Las prohibidas bombas de racimo y armas químicas han matado y herido a decenas de miles de civiles y destruido instalaciones esenciales como hospitales y escuelas. Por ello Amnistía Internacional responsabiliza en primer lugar al régimen del presidente Bachar el Asad de los crímenes de guerra y contra la humanidad investigados por una comisión de juristas creada por la Asamblea General de la ONU en 2016. La apertura de procesos al amparo del principio de justicia universal en países como Alemania, que ha condenado recientemente a un exagente de inteligencia sirio por detención ilegal y torturas, ofrecen un primer destello de esperanza sobre una rendición de cuentas de los culpables.

“Los miembros (permanentes) del Consejo de Seguridad tienen el deber de ayudar al pueblo de Siria, pero le han abandonado. Diez años después del inicio de la guerra, quienes perpetraron horribles crímenes contra la humanidad siguen infligiendo un inmenso sufrimiento a la población civil mientras se evaden de la acción de la justicia”, advierte Lynn Maalouf, directora adjunta para Oriente Próximo de la organización humanitaria. En un comunicado difundido este viernes reclama el fin de los vetos cruzados en el órgano de Naciones Unidas a fin de encausar a los autores de las atrocidades.

Rusia y China han ejercido el veto al menos en 15 ocasiones durante la última década en la guerra mundial a escala reducida que se libra en el país árabe. “Los Estados [involucrados en el conflicto] han puesto sus intereses por encima de las vidas de millones de niños, mujeres y hombres al permitir que la historia de terror de Siria sea interminable. Sin justicia, el sangriento ciclo proseguirá”, recalca Maaluf en nombre de AI.

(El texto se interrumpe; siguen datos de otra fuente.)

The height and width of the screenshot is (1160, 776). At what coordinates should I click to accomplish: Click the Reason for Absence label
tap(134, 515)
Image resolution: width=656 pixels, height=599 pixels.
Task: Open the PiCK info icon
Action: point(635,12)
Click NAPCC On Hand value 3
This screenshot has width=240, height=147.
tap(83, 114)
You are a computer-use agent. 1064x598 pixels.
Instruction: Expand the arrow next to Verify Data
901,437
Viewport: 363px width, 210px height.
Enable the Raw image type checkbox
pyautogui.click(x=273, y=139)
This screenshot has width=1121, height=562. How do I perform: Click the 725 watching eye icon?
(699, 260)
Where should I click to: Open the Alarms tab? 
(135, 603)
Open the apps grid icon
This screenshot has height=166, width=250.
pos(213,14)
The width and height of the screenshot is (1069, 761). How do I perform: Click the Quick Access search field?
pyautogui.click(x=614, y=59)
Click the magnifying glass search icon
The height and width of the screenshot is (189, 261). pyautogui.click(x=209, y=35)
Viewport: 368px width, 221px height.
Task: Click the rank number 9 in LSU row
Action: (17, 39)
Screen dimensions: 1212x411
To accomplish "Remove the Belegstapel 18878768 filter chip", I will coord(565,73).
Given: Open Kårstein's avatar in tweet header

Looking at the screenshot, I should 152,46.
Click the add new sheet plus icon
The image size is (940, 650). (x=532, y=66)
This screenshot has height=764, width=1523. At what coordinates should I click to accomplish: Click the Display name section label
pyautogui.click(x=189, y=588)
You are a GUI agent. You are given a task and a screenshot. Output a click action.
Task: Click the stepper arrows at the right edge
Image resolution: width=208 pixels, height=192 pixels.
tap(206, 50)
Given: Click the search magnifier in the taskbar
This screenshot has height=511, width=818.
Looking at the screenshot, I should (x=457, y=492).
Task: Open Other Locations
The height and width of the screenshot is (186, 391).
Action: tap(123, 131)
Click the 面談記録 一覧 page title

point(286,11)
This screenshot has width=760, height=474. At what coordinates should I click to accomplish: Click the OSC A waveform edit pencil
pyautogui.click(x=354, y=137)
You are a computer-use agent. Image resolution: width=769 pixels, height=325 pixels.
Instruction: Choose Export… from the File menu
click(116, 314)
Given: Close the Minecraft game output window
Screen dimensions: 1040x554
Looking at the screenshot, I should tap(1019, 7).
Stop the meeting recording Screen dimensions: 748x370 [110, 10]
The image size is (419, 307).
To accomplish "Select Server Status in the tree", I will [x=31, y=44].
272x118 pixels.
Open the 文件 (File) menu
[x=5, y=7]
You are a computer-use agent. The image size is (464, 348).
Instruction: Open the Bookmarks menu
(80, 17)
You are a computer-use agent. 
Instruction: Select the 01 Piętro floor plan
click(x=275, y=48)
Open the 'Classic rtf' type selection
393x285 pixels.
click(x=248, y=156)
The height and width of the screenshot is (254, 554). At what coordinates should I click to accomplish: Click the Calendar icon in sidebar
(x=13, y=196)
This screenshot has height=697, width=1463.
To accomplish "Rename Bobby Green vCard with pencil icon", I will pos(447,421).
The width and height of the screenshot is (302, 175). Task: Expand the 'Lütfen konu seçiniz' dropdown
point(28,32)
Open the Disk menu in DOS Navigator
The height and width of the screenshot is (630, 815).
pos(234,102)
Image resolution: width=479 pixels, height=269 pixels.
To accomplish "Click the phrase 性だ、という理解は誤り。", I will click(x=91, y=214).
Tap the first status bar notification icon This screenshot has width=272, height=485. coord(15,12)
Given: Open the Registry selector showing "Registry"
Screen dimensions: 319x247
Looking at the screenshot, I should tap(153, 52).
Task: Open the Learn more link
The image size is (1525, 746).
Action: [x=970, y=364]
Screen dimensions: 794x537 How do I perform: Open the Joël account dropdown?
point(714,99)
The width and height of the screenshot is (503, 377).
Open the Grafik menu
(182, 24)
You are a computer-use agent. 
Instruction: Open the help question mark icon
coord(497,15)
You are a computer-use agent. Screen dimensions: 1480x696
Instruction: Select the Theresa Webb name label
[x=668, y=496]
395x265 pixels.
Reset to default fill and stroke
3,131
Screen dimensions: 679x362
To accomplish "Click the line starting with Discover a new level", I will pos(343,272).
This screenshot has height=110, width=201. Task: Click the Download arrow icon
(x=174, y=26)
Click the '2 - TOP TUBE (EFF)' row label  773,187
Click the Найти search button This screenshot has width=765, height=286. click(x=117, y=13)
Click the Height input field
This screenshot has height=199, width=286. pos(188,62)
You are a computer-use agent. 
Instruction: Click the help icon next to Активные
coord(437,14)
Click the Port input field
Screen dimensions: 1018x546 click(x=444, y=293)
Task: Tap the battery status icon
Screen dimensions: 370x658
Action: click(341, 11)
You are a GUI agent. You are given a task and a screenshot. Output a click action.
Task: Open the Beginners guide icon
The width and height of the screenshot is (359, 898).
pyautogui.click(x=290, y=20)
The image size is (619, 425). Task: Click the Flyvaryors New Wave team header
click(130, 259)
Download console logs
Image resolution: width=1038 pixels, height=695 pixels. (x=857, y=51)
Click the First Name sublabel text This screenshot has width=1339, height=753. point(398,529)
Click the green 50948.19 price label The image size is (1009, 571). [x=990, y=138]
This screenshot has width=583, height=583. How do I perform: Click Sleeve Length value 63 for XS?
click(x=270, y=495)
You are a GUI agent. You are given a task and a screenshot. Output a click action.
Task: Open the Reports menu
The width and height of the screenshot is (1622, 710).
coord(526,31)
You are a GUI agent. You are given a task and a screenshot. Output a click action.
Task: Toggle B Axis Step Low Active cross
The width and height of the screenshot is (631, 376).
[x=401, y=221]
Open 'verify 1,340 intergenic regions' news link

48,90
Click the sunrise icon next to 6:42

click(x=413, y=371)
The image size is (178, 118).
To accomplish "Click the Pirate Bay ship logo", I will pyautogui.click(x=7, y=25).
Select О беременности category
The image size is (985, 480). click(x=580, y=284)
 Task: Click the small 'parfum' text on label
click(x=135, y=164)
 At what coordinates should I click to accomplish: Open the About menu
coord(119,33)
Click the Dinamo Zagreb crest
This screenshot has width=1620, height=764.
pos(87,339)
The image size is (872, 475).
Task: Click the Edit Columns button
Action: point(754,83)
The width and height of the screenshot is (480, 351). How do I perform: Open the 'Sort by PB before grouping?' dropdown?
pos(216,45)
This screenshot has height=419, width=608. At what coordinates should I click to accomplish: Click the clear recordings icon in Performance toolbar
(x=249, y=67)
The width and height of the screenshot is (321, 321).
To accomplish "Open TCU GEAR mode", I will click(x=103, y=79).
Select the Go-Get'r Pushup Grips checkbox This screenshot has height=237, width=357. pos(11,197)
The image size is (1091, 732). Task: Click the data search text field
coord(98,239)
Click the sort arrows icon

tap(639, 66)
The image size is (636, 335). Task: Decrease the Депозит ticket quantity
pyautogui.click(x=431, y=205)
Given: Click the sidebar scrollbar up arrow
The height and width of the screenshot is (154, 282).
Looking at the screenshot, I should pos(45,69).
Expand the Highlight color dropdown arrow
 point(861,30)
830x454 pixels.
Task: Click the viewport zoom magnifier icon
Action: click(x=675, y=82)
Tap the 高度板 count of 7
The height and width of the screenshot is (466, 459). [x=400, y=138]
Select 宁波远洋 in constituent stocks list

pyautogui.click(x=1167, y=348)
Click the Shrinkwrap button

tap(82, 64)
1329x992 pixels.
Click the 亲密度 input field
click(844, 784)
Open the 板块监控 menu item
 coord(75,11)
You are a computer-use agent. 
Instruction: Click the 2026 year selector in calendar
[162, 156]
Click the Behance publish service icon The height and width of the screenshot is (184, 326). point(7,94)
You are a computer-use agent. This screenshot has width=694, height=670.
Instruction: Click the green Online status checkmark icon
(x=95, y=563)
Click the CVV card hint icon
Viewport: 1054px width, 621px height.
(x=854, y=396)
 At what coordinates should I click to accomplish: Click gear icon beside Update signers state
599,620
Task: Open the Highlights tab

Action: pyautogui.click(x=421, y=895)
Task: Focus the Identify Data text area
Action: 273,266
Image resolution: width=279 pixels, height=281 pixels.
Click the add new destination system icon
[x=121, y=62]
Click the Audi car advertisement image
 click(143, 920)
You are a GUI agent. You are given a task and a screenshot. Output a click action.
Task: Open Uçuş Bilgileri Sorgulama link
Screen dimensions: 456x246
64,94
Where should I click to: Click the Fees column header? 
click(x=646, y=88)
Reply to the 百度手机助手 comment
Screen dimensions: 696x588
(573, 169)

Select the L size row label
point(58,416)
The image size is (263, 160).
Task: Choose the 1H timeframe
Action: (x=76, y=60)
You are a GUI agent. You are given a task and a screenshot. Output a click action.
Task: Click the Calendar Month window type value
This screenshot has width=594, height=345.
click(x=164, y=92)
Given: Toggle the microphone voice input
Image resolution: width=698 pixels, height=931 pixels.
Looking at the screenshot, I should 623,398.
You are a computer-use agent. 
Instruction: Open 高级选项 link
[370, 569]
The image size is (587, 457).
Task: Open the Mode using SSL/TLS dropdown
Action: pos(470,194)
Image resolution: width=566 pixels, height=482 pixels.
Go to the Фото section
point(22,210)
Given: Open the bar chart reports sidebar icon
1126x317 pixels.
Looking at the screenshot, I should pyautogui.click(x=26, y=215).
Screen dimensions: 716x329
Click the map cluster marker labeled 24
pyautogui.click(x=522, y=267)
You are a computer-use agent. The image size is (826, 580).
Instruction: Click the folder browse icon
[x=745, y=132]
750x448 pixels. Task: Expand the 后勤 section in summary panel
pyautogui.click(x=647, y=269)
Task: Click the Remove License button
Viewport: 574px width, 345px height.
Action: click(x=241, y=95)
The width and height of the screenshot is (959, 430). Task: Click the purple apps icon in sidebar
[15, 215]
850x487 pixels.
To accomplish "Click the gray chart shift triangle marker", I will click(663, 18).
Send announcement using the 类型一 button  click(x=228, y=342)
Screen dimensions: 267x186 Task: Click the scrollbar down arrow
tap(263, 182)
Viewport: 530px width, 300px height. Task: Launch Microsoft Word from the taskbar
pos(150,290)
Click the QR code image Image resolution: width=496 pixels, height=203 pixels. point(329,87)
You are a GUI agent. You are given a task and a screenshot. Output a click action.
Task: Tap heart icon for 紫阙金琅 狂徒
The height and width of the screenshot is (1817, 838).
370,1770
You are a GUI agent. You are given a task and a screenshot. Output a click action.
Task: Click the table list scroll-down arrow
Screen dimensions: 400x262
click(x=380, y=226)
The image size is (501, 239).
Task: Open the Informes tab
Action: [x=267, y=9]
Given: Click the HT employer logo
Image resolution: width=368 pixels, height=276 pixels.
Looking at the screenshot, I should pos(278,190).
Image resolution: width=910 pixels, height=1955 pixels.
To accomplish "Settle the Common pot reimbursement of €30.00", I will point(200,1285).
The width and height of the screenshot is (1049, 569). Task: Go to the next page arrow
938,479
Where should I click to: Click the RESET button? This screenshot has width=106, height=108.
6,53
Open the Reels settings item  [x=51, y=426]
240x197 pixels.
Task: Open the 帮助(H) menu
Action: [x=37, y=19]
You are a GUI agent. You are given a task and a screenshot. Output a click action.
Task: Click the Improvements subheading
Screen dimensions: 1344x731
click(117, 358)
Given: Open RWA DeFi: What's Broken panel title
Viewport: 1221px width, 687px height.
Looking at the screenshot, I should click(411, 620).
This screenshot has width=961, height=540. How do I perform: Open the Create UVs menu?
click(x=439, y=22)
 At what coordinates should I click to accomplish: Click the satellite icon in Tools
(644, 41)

El régimen sirio restringe el paso a la ayuda humanitaria internacional y mantiene las detenciones arbitrarias y malos tratos, pero las milicias insurgentes cometen también torturas y secuestros en su reducto noroccidental de Idlib. A lo largo de los diez últimos años, todas las partes en conflicto han causado miles de muertes injustificadas, provocado un masivo desplazamiento interno de población y forzado el exilio de cinco millones de civiles. Ahora más que nunca, sostiene Amnistía Internacional, la justicia es más importante que nunca en Siria.